# Thanks Jon!



## PropellerHead (Jan 3, 2002)

Just a note to thank you for your hostpitality and time in my visit yesterday. In the short time of my visit I was impressed that you have a lot going on. Your courteous reception and tour of Cutters was definately worth the stop.

Thank you also for the tip to take 154. It was a treat even if I wasn't in a Bimmer. I'm at SFO airport now for the wifey pickup and then we head north to destinations yet determined. 

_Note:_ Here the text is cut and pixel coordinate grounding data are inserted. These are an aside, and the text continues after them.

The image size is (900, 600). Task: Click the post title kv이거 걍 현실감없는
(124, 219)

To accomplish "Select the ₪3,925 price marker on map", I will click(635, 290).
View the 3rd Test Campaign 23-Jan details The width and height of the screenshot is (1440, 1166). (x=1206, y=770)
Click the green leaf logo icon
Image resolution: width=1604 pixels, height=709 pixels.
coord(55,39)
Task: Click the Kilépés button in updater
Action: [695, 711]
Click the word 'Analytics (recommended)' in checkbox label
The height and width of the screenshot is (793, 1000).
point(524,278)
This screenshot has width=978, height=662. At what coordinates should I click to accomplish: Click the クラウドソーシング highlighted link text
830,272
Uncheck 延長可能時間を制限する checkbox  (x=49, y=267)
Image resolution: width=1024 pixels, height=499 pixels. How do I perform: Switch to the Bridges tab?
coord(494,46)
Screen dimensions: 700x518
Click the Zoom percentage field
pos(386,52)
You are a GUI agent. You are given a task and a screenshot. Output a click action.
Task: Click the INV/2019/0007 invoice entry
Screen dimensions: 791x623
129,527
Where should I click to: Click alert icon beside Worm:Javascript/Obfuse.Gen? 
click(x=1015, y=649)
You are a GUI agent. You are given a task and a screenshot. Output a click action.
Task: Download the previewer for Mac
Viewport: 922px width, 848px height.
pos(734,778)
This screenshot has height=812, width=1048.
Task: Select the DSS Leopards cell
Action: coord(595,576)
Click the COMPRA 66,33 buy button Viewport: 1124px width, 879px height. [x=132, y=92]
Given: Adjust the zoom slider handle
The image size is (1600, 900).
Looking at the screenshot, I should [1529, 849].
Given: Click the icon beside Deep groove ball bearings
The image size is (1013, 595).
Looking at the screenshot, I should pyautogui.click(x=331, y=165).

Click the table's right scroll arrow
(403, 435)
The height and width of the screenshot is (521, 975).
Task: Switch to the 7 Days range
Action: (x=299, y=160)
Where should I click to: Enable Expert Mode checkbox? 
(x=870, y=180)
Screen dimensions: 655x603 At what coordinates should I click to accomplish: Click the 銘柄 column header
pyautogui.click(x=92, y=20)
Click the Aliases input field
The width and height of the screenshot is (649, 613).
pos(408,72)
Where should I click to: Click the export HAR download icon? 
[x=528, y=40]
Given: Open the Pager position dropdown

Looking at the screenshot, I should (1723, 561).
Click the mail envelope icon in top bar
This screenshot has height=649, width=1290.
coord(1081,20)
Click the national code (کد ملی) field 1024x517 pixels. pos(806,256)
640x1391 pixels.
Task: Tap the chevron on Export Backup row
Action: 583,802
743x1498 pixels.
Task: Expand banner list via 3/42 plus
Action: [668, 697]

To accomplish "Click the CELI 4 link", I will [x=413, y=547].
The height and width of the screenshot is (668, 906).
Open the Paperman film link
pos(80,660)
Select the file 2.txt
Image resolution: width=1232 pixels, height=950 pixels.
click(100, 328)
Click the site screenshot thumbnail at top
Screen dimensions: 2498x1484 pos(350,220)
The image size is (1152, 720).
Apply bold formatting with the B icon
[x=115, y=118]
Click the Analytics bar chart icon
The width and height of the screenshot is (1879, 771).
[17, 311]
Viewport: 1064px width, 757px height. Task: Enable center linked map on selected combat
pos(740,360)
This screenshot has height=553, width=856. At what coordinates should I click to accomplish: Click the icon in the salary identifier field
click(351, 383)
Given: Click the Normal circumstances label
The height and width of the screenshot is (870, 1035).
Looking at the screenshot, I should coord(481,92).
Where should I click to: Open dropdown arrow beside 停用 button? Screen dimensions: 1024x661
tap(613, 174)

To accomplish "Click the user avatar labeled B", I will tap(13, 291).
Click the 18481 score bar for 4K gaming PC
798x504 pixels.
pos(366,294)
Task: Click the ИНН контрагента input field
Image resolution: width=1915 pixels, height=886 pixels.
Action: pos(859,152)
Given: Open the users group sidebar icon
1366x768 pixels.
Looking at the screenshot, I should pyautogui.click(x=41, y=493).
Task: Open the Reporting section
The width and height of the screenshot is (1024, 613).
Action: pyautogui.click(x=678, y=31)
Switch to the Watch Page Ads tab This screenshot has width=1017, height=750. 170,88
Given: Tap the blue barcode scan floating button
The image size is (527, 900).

Thanks again, Jon. It was a treat!


----------



## Jon Shafer (Dec 15, 2001)

PropellerHead said:


> *Just a note to thank you for your hostpitality and time in my visit yesterday. In the short time of my visit I was impressed that you have a lot going on. Your courteous reception and tour of Cutters was definately worth the stop.
> 
> Thank you also for the tip to take 154. It was a treat even if I wasn't in a Bimmer. I'm at SFO airport now for the wifey pickup and then we head north to destinations yet determined.
> 
> Thanks again, Jon. It was a treat! *


Hey Jay,

It was a real treat for me too!

My only regret is that I didn't get the opportunity to meet
Mrs. Propellerhead!!!



:angel:

Good luck with all of the changes and new adventures that
lie ahead of you, and promise me that you will be back next 
Spring for Bimmerfest!!!


----------